If you put Georgia and Louisana next to each other in a police lineup, the difference is stark. Since the end of Jim Crow, Georgia has grown to become the South's Old Reliable, leveraging a well-placed railroad depot named Terminus into a business giant today known as Atlanta. Millions of people have moved into the state in the last few years.

In the same time period, Louisiana, rich with oil and natural gas in her own right, failed to grasp the essential tenets of change guiding the New South out of its old wifebeating ways and into Polo shirts and khakis. Corruption grew. Poverty rose. David Duke almost got elected in 1990. Katrina hit, as did Jena. By 2006, some 30,000 people a year were hightailing it out of the bayou.

But now Jindal may have broken that dichotomy's mold, a first-generation Indian-American with a distinct bayou brogue and a reborn faith, having gone from Hinduism to Catholicism as a teenager.
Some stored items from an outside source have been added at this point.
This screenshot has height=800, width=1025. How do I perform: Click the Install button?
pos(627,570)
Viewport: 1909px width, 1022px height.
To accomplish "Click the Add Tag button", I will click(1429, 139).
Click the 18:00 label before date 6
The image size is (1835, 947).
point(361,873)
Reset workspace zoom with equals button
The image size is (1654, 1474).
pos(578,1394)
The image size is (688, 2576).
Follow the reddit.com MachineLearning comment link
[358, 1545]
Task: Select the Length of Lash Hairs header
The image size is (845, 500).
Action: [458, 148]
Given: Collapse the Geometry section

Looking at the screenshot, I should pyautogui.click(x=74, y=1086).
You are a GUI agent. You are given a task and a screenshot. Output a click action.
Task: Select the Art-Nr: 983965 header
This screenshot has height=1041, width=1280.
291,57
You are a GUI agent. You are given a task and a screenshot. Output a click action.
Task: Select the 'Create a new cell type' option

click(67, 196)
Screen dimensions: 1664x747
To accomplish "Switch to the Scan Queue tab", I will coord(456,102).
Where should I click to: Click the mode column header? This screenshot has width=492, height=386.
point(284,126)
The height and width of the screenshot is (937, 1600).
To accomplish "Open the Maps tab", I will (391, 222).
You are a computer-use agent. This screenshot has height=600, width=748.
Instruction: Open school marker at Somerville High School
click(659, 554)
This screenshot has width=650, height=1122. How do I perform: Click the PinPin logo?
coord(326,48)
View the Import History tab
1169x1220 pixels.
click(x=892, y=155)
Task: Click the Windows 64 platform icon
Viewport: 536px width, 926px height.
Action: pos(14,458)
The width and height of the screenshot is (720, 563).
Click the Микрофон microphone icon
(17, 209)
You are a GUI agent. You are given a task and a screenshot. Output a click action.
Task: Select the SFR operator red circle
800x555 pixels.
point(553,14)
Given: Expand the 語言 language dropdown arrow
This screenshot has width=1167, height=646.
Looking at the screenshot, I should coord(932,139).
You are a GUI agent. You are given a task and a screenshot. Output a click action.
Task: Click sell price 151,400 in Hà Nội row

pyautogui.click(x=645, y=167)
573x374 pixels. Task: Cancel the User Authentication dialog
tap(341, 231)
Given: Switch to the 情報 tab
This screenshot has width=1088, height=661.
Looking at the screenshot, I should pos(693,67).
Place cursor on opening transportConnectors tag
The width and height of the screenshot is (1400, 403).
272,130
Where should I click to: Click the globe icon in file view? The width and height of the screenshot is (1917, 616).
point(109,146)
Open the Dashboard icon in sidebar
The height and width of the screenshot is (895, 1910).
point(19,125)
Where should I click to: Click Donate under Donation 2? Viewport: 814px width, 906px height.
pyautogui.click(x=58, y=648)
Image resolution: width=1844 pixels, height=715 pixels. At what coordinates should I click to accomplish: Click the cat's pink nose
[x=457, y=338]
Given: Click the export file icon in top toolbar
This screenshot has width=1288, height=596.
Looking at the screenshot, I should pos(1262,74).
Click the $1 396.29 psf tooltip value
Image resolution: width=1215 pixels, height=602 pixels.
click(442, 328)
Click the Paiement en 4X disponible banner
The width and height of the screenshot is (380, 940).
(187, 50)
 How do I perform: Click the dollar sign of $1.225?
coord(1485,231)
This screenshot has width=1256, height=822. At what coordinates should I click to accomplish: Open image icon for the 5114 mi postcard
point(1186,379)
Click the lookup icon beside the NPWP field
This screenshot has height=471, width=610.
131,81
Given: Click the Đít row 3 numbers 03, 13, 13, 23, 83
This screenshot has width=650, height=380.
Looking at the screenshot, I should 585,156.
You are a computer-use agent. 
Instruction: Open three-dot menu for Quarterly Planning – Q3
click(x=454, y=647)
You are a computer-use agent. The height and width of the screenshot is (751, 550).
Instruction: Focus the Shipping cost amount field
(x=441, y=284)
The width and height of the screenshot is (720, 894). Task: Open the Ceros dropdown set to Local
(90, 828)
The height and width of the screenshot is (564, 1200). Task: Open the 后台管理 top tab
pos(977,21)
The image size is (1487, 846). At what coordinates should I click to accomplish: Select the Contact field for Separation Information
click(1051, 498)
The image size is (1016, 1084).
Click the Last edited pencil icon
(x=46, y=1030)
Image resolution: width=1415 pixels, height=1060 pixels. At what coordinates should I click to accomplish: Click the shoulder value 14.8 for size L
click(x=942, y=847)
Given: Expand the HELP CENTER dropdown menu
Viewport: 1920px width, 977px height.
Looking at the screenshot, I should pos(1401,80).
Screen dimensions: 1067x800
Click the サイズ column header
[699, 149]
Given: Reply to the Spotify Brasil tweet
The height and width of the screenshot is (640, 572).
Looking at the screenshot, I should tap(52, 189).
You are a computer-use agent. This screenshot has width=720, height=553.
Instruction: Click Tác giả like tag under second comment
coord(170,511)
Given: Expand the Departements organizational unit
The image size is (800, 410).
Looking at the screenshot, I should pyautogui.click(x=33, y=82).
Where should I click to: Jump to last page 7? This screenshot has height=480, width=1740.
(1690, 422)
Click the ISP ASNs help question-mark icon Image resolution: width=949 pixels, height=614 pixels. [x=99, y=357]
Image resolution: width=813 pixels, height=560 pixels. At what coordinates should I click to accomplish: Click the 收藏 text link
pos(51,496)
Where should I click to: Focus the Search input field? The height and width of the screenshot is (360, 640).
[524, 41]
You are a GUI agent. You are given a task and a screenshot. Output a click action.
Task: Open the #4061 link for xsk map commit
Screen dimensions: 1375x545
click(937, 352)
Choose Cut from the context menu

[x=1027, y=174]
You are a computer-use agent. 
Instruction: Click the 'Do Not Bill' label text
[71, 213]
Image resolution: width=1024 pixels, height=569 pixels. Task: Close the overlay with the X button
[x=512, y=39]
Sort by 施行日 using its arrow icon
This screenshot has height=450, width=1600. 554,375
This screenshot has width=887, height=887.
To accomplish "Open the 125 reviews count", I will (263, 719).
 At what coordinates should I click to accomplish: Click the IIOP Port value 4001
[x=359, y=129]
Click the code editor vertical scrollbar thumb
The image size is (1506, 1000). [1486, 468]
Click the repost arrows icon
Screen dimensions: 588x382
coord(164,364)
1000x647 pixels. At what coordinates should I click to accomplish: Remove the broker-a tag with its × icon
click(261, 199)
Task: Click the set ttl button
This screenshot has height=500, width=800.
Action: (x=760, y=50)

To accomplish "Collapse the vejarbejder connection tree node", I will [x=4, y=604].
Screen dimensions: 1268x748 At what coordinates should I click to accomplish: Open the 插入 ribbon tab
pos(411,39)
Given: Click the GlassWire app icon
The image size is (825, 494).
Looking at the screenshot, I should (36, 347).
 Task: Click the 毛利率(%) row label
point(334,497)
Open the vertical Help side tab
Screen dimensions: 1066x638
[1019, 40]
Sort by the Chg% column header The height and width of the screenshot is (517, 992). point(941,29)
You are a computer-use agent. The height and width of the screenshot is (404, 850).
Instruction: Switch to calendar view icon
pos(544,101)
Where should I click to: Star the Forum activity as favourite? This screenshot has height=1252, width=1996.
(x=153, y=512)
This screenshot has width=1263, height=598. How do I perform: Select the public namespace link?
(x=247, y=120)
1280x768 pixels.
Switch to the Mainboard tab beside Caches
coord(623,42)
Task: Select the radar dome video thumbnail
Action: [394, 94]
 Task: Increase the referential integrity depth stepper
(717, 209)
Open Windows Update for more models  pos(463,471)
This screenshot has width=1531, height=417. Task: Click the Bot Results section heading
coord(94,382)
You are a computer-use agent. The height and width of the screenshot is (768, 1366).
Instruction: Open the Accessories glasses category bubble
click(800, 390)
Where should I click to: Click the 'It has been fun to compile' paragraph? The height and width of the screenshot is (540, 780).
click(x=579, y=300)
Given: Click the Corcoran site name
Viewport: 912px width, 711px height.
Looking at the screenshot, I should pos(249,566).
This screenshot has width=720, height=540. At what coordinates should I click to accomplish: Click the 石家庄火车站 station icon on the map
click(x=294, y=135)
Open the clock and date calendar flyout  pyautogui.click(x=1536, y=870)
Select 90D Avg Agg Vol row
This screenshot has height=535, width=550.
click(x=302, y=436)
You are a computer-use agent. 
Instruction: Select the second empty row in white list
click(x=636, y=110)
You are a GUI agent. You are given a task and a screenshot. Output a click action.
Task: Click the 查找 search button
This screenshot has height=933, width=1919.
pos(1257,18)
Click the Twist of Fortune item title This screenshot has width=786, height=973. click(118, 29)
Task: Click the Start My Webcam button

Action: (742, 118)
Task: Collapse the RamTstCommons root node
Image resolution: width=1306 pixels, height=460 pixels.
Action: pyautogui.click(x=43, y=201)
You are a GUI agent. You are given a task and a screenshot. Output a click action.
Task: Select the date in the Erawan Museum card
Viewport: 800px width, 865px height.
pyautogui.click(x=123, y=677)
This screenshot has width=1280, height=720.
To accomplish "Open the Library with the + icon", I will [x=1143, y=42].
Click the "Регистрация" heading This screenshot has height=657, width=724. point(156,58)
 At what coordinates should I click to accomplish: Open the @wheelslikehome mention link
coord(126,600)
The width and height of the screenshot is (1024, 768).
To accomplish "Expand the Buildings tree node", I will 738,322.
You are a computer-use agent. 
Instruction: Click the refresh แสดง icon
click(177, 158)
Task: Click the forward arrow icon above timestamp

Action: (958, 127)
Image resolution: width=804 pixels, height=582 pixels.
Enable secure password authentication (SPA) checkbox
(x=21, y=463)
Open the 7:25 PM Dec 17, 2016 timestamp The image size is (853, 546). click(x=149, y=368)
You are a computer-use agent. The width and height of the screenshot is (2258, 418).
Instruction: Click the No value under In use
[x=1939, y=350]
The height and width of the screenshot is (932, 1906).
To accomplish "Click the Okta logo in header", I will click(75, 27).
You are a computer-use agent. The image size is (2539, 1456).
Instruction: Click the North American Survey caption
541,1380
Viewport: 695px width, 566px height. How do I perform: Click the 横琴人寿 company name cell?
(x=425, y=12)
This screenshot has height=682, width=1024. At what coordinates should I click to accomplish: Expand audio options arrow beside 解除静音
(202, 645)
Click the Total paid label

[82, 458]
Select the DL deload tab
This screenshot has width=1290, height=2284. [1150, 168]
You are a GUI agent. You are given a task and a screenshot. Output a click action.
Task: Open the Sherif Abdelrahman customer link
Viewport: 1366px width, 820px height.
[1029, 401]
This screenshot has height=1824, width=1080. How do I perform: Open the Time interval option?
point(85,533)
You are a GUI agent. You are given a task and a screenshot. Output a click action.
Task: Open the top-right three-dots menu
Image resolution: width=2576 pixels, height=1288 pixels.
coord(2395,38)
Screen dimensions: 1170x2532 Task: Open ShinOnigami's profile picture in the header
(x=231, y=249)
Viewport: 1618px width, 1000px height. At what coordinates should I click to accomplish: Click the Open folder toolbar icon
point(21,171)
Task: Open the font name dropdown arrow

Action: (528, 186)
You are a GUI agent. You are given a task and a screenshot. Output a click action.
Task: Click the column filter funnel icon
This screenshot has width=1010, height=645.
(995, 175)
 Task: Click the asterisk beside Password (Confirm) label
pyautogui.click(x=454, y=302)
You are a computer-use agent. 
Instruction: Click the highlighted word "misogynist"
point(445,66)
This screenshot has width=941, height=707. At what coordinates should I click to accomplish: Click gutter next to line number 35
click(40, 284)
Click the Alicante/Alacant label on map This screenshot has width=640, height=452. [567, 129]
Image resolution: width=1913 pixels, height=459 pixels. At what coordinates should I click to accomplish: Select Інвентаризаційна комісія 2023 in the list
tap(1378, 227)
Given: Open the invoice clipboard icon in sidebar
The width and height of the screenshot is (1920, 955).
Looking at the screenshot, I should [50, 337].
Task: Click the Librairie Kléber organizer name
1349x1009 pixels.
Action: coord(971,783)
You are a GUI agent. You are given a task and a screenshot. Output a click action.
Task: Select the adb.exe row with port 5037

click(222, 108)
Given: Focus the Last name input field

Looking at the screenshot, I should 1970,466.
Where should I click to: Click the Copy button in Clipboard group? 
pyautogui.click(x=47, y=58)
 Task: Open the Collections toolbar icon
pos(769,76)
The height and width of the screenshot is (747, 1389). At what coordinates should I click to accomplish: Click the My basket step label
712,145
He, at 36, somehow epitomizes the modern cosmopolitan man with respect for his roots, even if they stretch from Punjab to Jeff Parish. The guy even delivered his own child in a failed bid to reach a hospital with his wife in high labor.

I'm a huge fan of Lousiana, and Chicago is forever sullied to me after Bears fans heckled Saints fans ("Get in your lifeboat and go home," was one reported refrain) during a 2006 playoff visit to the Windbag City.

That barb struck hard. And, ultimately, Bears fans missed the point. Louisiana, with the rough diamond of New Orleans, is a gumbo pot of unbelievable people, unbelievable food, and bold scenery. From my visits there, it's clear that Jindal may be judging the mood perfectly. The old good times are gone, and aren't coming back. But there are new good times ahead. With higher expectations come higher responsibility. By confidently voting in Mr. Jindal, Louisiana is ready for that.

{PIX: A watermelon carved with the state seal and motto, at one of Bobby Jindal's inauguration parties.)